**Task instructions:** Restrict the output to the lines below starting at the one that contains "What We Believe (351, 2099)" and ending at the one that contains "The Wilds (557, 2346)", and restate them word for word, both ends included.

**Input data:**
● ● ● ● ●

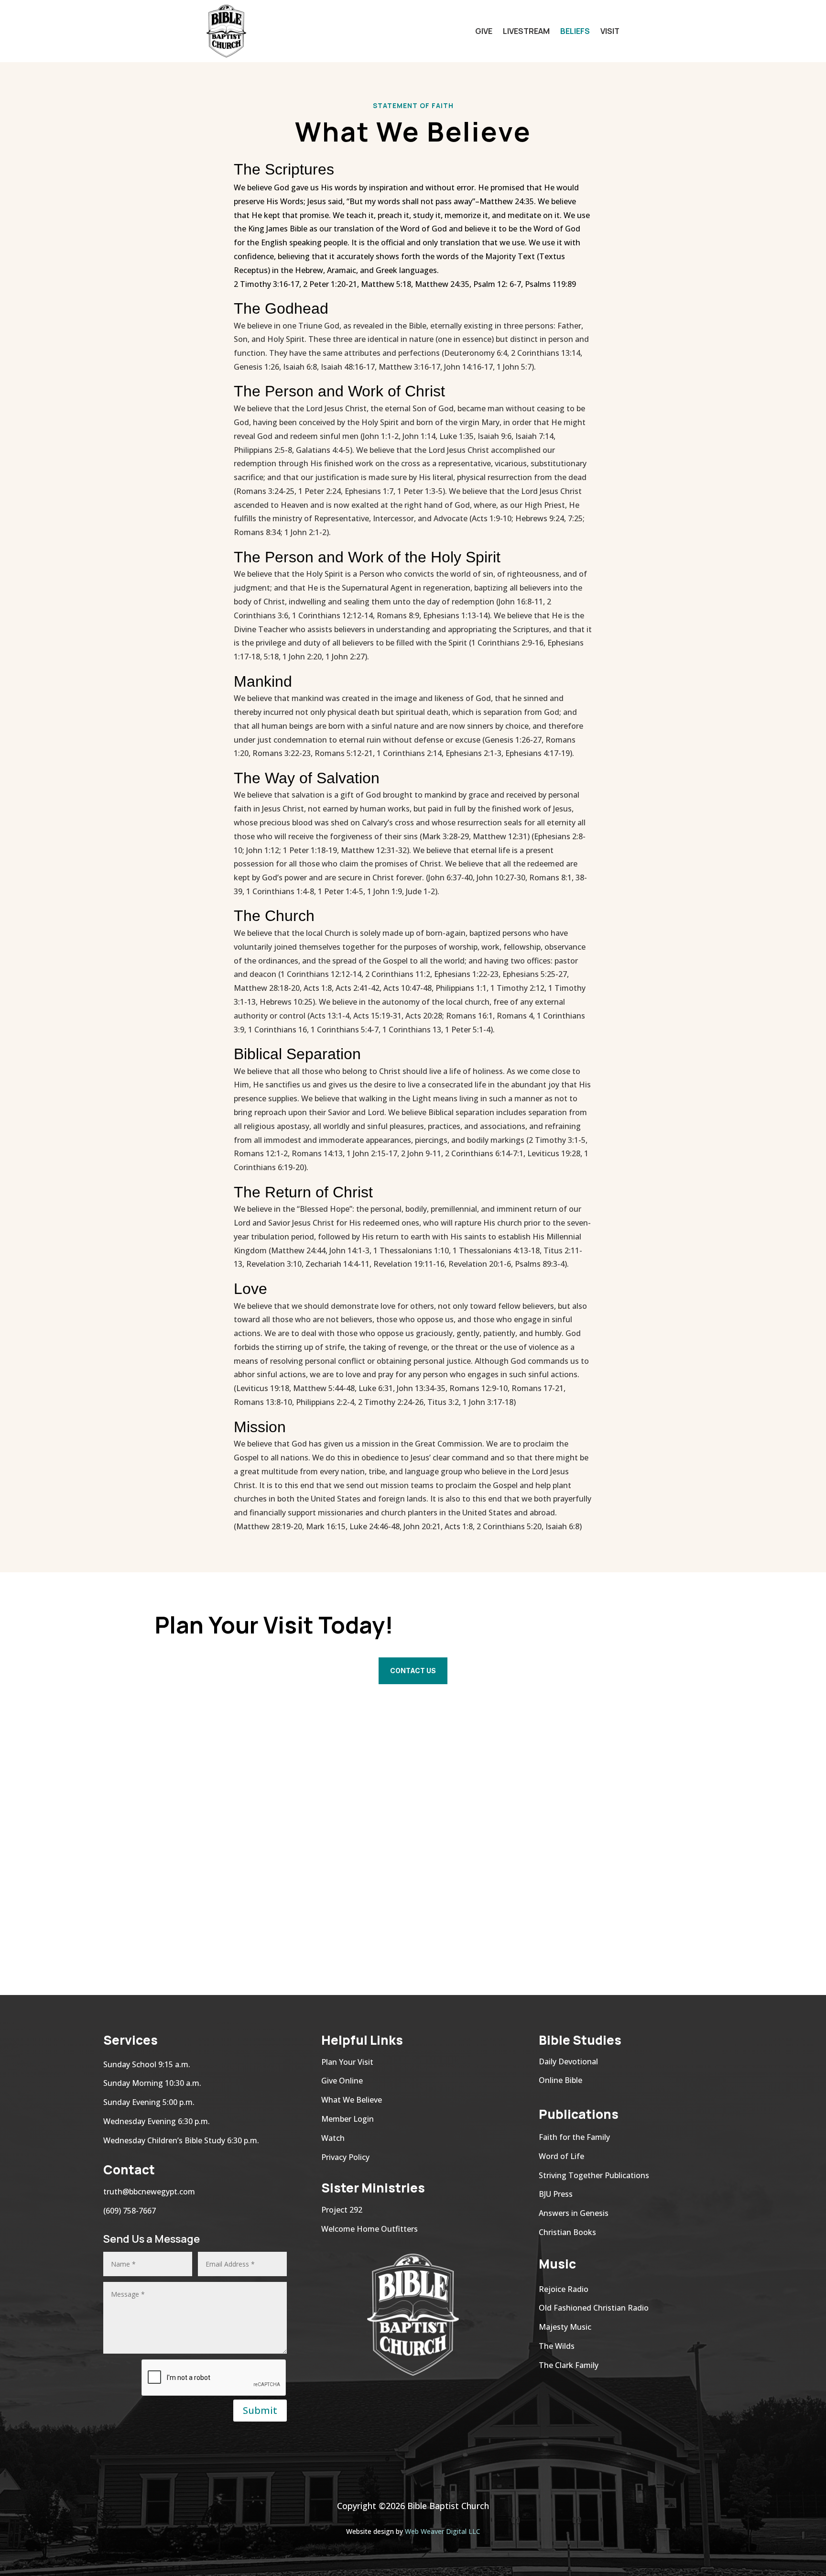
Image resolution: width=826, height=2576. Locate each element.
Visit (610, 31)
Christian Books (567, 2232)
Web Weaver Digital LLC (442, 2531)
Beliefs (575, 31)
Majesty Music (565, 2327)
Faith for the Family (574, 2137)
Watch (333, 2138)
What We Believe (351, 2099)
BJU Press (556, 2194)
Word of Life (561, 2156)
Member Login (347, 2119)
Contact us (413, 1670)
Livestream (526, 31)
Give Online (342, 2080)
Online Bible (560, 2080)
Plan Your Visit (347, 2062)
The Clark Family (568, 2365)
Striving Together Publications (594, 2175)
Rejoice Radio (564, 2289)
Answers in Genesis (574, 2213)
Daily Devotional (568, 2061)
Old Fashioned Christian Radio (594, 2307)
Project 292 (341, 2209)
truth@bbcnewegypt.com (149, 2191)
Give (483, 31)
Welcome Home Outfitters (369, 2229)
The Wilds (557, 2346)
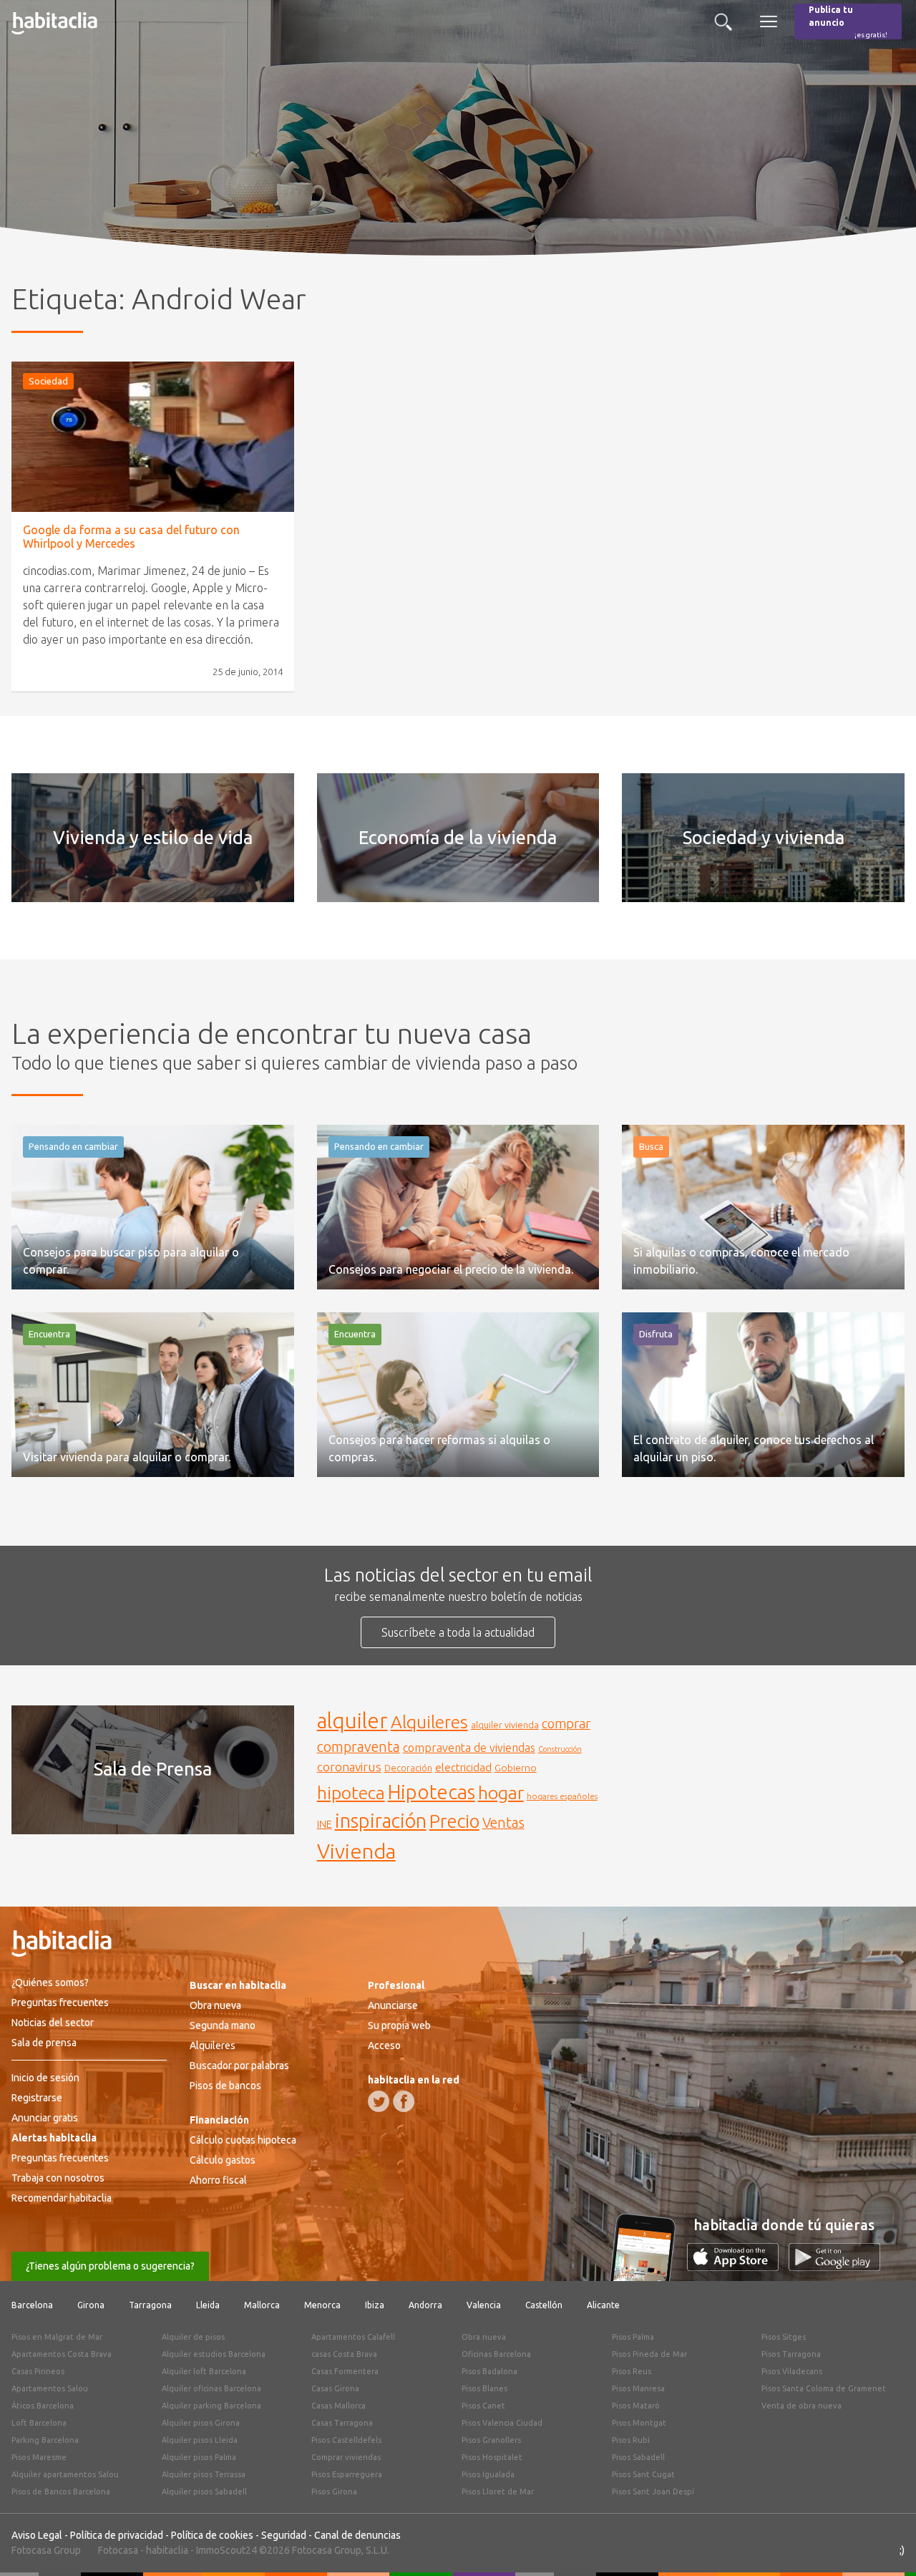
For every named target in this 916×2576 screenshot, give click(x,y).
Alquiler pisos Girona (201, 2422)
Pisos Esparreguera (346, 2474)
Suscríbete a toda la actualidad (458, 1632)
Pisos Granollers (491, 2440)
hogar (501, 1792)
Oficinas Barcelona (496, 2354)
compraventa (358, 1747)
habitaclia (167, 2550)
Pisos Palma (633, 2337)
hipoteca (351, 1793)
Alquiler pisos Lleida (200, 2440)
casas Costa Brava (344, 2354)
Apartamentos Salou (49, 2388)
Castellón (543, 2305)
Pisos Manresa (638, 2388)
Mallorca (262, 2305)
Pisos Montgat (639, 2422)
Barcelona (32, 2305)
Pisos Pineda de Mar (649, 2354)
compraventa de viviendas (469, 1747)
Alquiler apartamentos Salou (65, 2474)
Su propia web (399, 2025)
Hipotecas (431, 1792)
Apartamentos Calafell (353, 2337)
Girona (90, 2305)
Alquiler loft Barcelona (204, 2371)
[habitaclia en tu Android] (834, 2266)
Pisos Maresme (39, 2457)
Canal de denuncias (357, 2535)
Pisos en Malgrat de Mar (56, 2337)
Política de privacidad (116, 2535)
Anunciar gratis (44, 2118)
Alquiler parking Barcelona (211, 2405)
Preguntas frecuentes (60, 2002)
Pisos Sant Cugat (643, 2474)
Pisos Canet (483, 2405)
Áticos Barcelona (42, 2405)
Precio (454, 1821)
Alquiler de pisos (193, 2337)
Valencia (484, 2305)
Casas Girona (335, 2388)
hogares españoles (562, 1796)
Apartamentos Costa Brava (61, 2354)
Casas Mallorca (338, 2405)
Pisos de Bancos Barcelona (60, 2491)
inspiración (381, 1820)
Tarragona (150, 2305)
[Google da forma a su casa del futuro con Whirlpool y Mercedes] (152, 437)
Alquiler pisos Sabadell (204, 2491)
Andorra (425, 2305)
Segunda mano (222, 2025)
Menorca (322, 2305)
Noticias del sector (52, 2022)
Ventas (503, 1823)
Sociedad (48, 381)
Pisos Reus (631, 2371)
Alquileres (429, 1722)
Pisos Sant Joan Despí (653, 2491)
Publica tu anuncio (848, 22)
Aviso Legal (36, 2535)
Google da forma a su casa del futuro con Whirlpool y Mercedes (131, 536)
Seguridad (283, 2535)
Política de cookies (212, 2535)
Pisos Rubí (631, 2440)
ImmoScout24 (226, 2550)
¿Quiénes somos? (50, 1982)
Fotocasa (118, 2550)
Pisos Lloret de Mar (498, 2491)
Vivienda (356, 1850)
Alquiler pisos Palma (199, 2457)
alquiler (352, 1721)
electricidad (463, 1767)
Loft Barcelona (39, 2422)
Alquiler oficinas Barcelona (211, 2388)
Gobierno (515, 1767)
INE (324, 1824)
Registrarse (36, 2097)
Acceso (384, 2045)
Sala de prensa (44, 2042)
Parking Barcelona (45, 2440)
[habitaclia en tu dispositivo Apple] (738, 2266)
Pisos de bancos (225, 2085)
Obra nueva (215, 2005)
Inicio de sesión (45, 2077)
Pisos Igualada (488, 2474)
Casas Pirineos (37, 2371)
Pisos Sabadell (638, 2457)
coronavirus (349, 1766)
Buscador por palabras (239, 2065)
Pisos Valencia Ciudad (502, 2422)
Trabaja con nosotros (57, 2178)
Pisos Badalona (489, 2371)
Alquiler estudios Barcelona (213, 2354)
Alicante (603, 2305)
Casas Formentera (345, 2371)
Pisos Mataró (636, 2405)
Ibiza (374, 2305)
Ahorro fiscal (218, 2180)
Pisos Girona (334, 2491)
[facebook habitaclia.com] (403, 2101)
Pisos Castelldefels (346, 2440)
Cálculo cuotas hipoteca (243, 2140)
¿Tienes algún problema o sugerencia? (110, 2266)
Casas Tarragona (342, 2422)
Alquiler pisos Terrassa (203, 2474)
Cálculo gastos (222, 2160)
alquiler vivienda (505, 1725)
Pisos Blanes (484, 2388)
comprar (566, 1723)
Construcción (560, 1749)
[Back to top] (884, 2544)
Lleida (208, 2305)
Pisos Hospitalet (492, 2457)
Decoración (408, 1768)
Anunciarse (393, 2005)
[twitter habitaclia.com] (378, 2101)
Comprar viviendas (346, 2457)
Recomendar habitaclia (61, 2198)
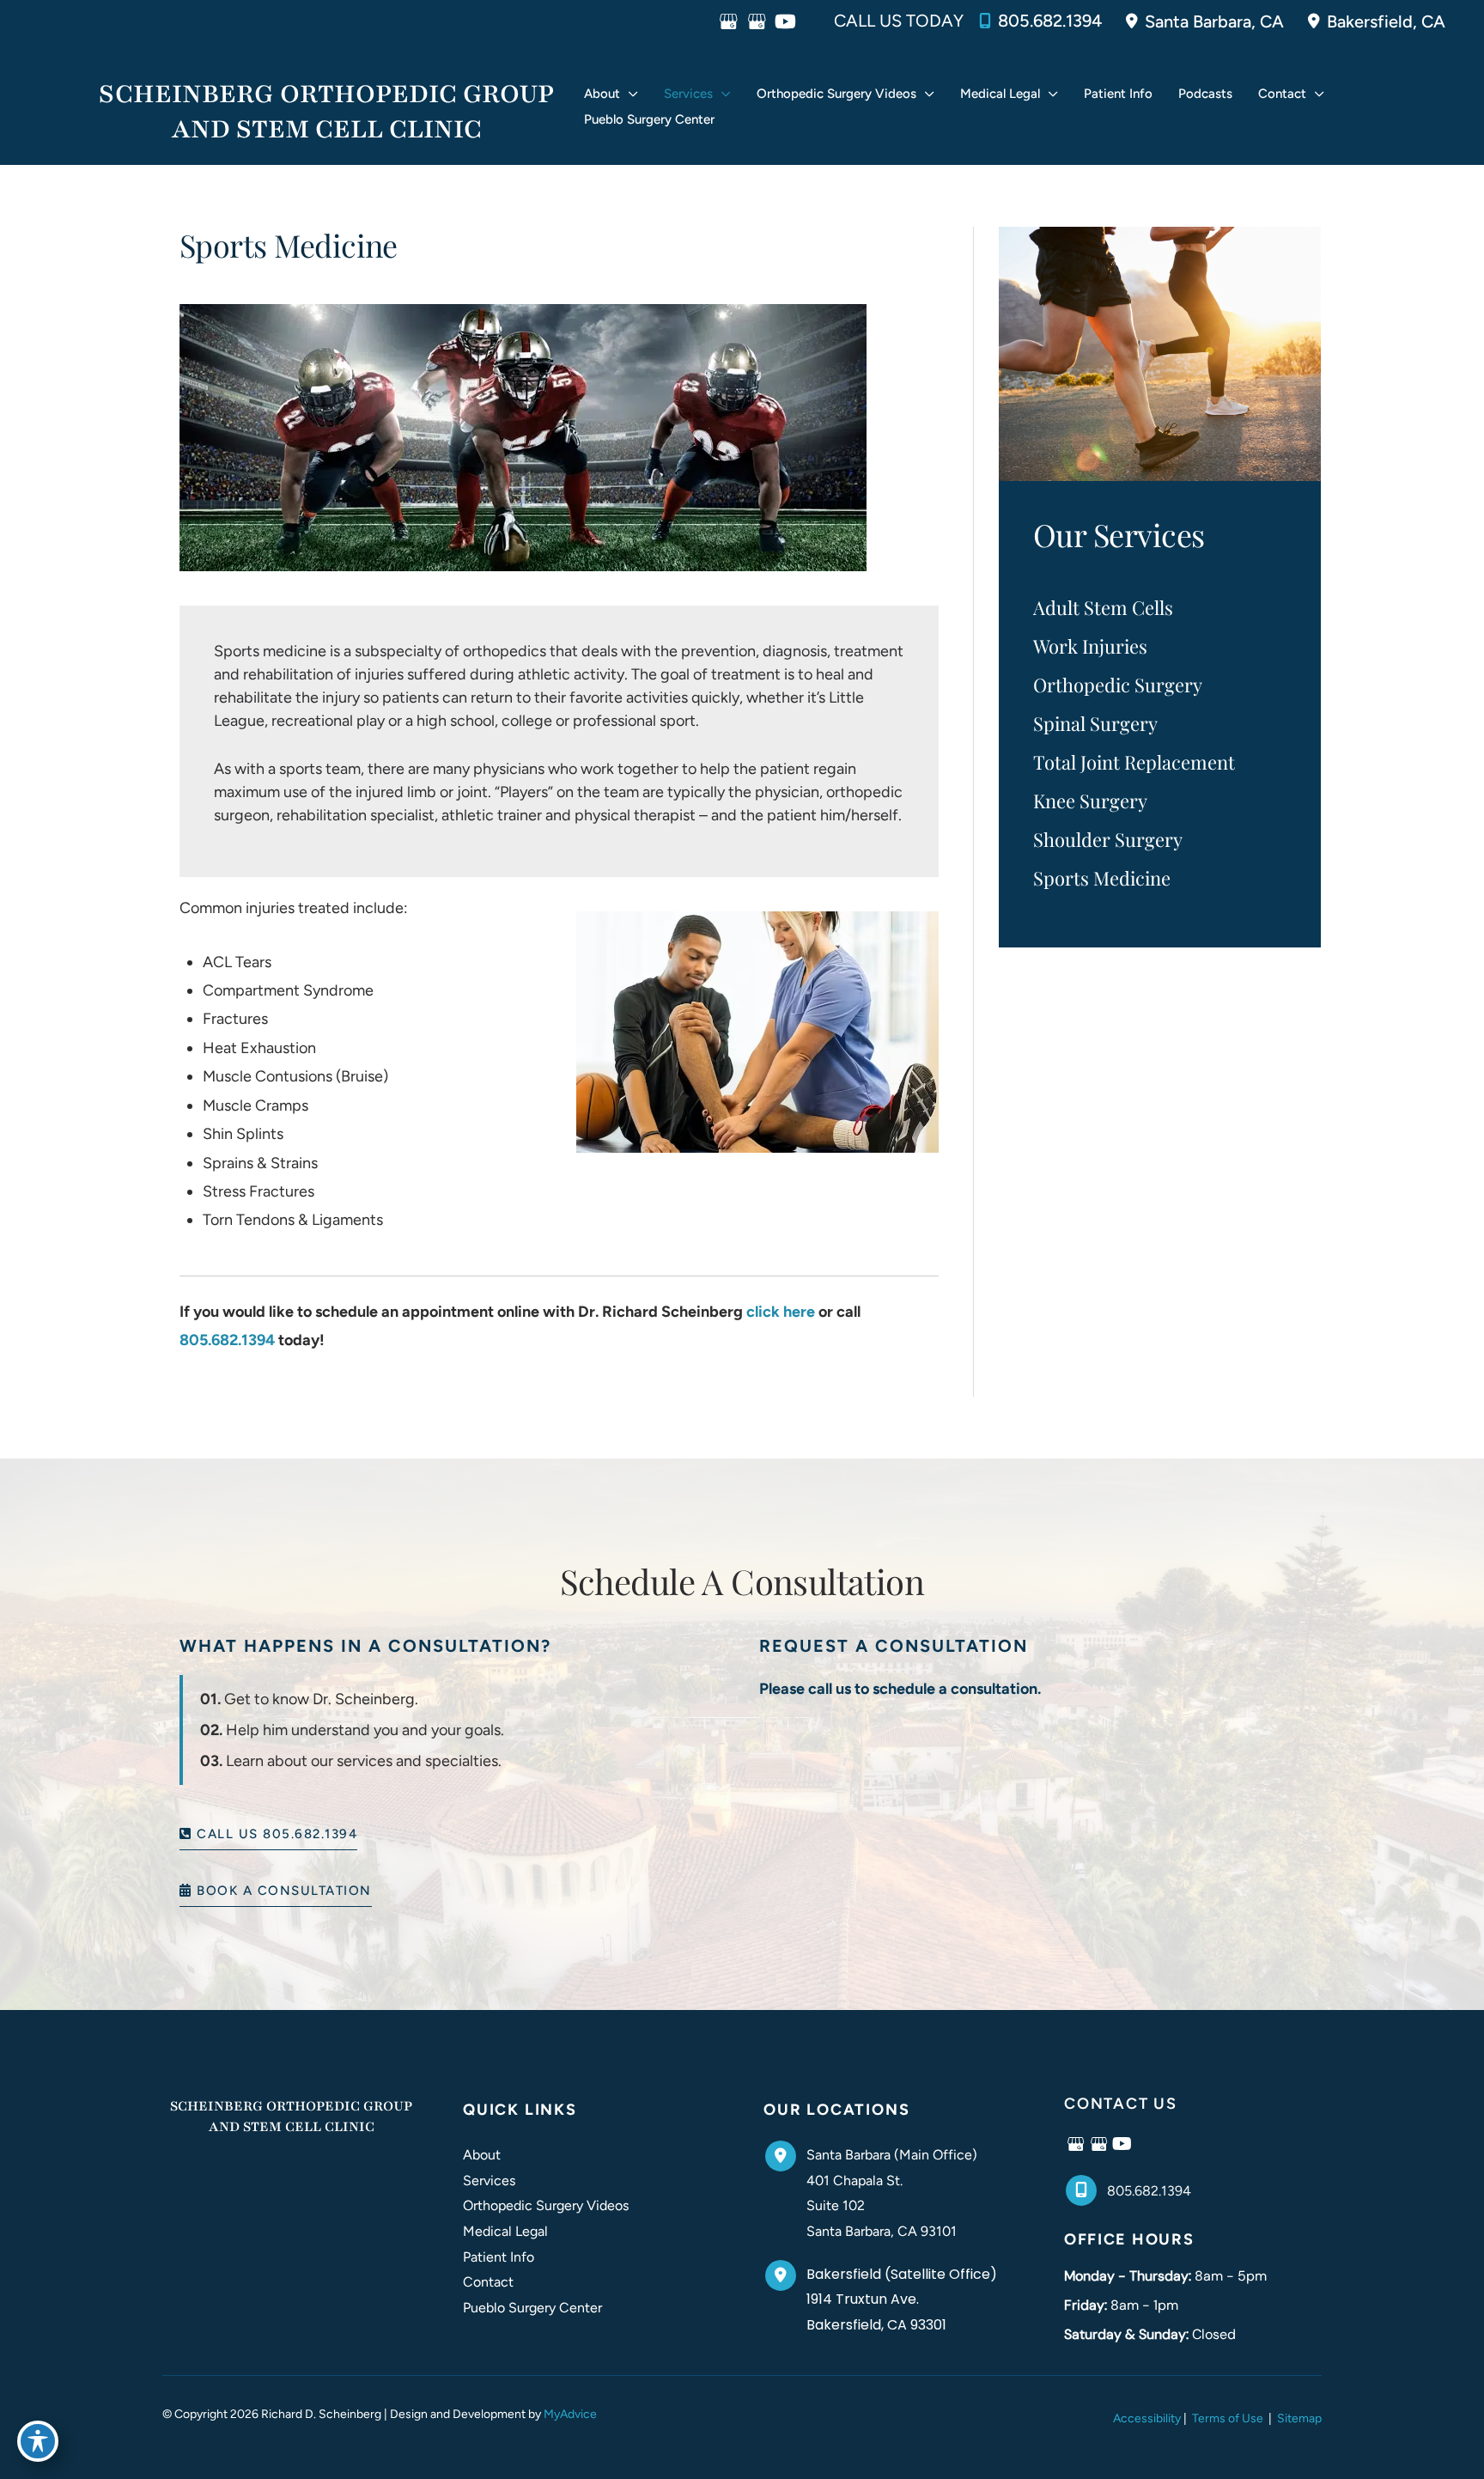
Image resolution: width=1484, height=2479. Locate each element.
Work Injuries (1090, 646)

● ● ● ● ●

**Response area:**
What We Believe (351, 2099)
BJU Press (556, 2194)
Word of Life (561, 2156)
Member Login (347, 2119)
Contact us (413, 1670)
Livestream (526, 31)
Give Online (342, 2080)
Online Bible (560, 2080)
Plan Your Visit (347, 2062)
The Clark Family (568, 2365)
Striving Together Publications (594, 2175)
Rejoice Radio (564, 2289)
Answers in Genesis (574, 2213)
Daily Devotional (568, 2061)
Old Fashioned Christian Radio (594, 2307)
Project 292 (341, 2209)
truth@bbcnewegypt.com (149, 2191)
Give (483, 31)
Welcome Home Outfitters (369, 2229)
The Wilds (557, 2346)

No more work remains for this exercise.